◆ Metin Parçası
Keşke bu kitabı ben yazsaydım dediğiniz bir kitap var mı?

Edebiyatımın çıkış noktası o kadar kişisel ki ne ben bir başkasının yazdığını yazabilirdim (benim düşünceme göre o olmam gerekirdi yazabilmem için), ne de bir başkası benim yazdığımı yazabilir (aynı şekilde onun da ben olması gerekirdi). Sözünü ettiğim bir nitelik meselesi değil, benim edebiyat anlayışıma göre hiç kimsenin kendi iç dünyasından, bireysel tarihinden, bilinçdışından başka yerden belenme şansı yoktur. Yine de mutlaka yanıt vermem gerekirse, bunu bir hayranlık belirtisi, imrenme ya da gıpta etme diye düşünebiliriz, bir romanı çok sevmek diye de, “Yüzyıllık Yalnızlık” derim.

Yazdıklarınızı ilk olarak ne zaman gün ışığına çıkardınız ve ilk kimlere okuttunuz?

Yazdıklarımı ilk kez bir arkadaşım okumuştu. Yazar olduğundan okutmuştum aslında ama aynı zamanda yayıncıydı da. Zaten ilk kitaplarımı da o yayınladı. Şans diyelim. Tesadüf yoktur, tertip vardır derler. Belki de böyle olması gerektiği için öyle olmuştur. Hem yüreklendirdiği hem desteklediği için daima teşekkür ettiğim insandır kendisi.

◆ Alıştırma 1
Söyleşiye göre aşağıdaki soruları yanıtlayın.
(a) Çok sevdiği roman olarak hangi eseri söylüyor?
(b) Yazdıklarını ilk kez kim okumuştu?
(c) Bu kişi ilk kitaplarını ne yaptı?
◆ Alıştırma 2
Yazarla yapılan söyleşiyi son cümlesinden sonrasıyla sürdürün.
Bu çalışmada satırlar kullanılmayacaktır.

◆ Mevcut Veriler
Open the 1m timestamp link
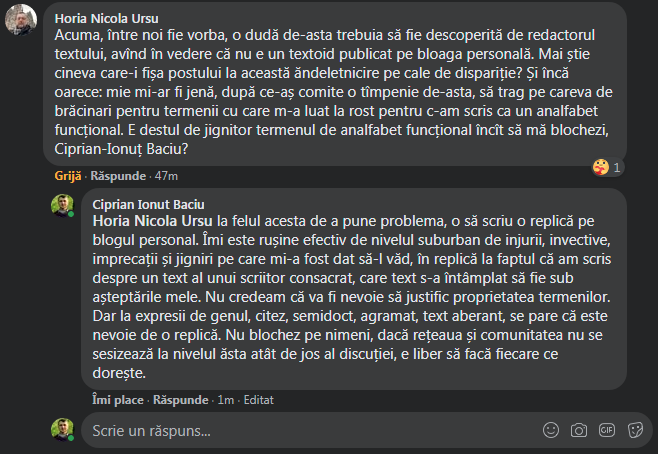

◆ Görev Yanıtı 1
(a) "Yüzyıllık Yalnızlık"
(b) Hem yazar hem yayıncı olan bir arkadaşı
(c) Yayınladı.

◆ Görev Yanıtı 2
Belirli yazma alışkanlıklarınız var mı? Gürültülü bir yerde mi yoksa sessiz bir ortamda mı yazmaktan hoşlanırsınız?

Doğrudan bilgisayarda yazarım. Bu konudaki en belirgin alışkanlığım yazarken yazmayı istememdir sadece. Çay, kahve bile içemem, sigara içmem, müzik dinlemem. Mutlaka sessizlik isterim, kesinlikle evde olmalıyım ve elbette bulunduğum odada yalnız. Bir kahvede, pastanede, kütüphanede, seyahatte, otelde, bir başkasının evinde asla yazamam herhalde. Asla dememek gerek hiçbir konuda belki ama şimdiye kadar hiç denemedim bile. İçten içe bilirim çünkü yapamayacağımı. Yazdıklarımla arama mesafe girermiş gibi gelir hep alıştığım ortam olmazsa. İşte böyle.